MENA Newswire, NEW YORK: Copper surged to a record above $14,000 a metric ton in late January as a sharp rally in metals intensified across major exchanges, before prices turned volatile and retreated from the peak. Benchmark three month copper on the London Metal Exchange jumped 11% on January 29 to an all time high of $14,527.50 a ton, marking its biggest one day gain since November 2008.

The move extended a strong start to 2026 for copper, after earlier records above $13,000 set in January. The latest jump was accompanied by heavy trading activity in futures markets, with rapid intraday swings that pushed prices to unprecedented levels and then triggered a pullback as liquidity thinned and positions were adjusted.
Copper eased from its high on January 30, with the LME three month contract trading around the mid $13,000s a ton after the previous session’s surge. The reversal came as the U.S. dollar strengthened, pressuring dollar priced commodities, and as metals markets broadly gave back part of a rapid run up that had taken prices to extremes in a short span.
The copper rally coincided with sharp moves across other metals. Gold, silver and platinum fell steeply on January 30 after hitting record levels earlier in the week. The declines followed a shift in currency markets and a fast change in investor positioning after a period of unusually large daily price swings across both industrial and precious metals.
Metals rally ripples through global pricing
China’s shifting trade flows have also been reshaping the global metals landscape and adding to market dislocations. In 2025, China’s exports of refined metals rose sharply, including copper, aluminium, zinc, tin and nickel, signaling a major change from its traditional role as a large net importer of many industrial metals.

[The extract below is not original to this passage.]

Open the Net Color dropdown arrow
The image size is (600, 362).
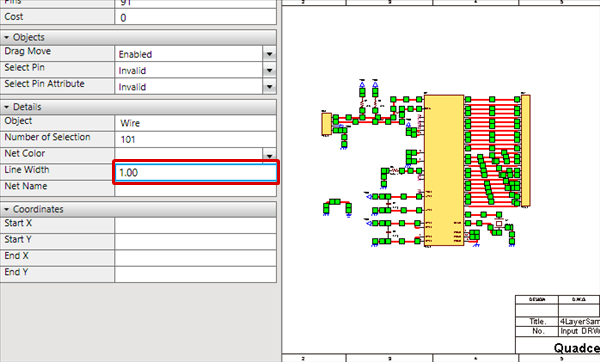(x=269, y=155)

China’s net imports of refined copper fell to their lowest level since 2017, primarily because exports surged by about 800,000 tons during 2025. The change affected supply availability in overseas markets and altered regional premiums, with shipments moving from bonded zones and smelters into export channels as pricing differentials shifted.

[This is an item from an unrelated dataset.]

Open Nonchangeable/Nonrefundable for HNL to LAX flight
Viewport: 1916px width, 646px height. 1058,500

The pattern extended beyond copper. China exported record aluminium volumes in 2025, and also increased exports of refined zinc, tin and nickel during periods of tightness and sharp price moves in global benchmark contracts. At the same time, China continued to import significant quantities of nickel, underscoring the complexity of two way trade in industrial metals.
Volatility follows copper’s record leap
By the end of January, copper remained well above levels seen earlier in the month even after falling back from its $14,527.50 high. The late week reversal highlighted how quickly benchmark prices can move when markets are reacting simultaneously to currency changes, large inflows and outflows of capital, and shifting availability of deliverable metal across regions.
The January surge placed copper at the center of a broader metals buying spree that saw prices rise and fall sharply over successive sessions. With record highs set and then challenged by rapid pullbacks, the market’s focus has remained on verified exchange pricing, cross market trade flows, and the immediate impact of currency moves on commodities priced in dollars.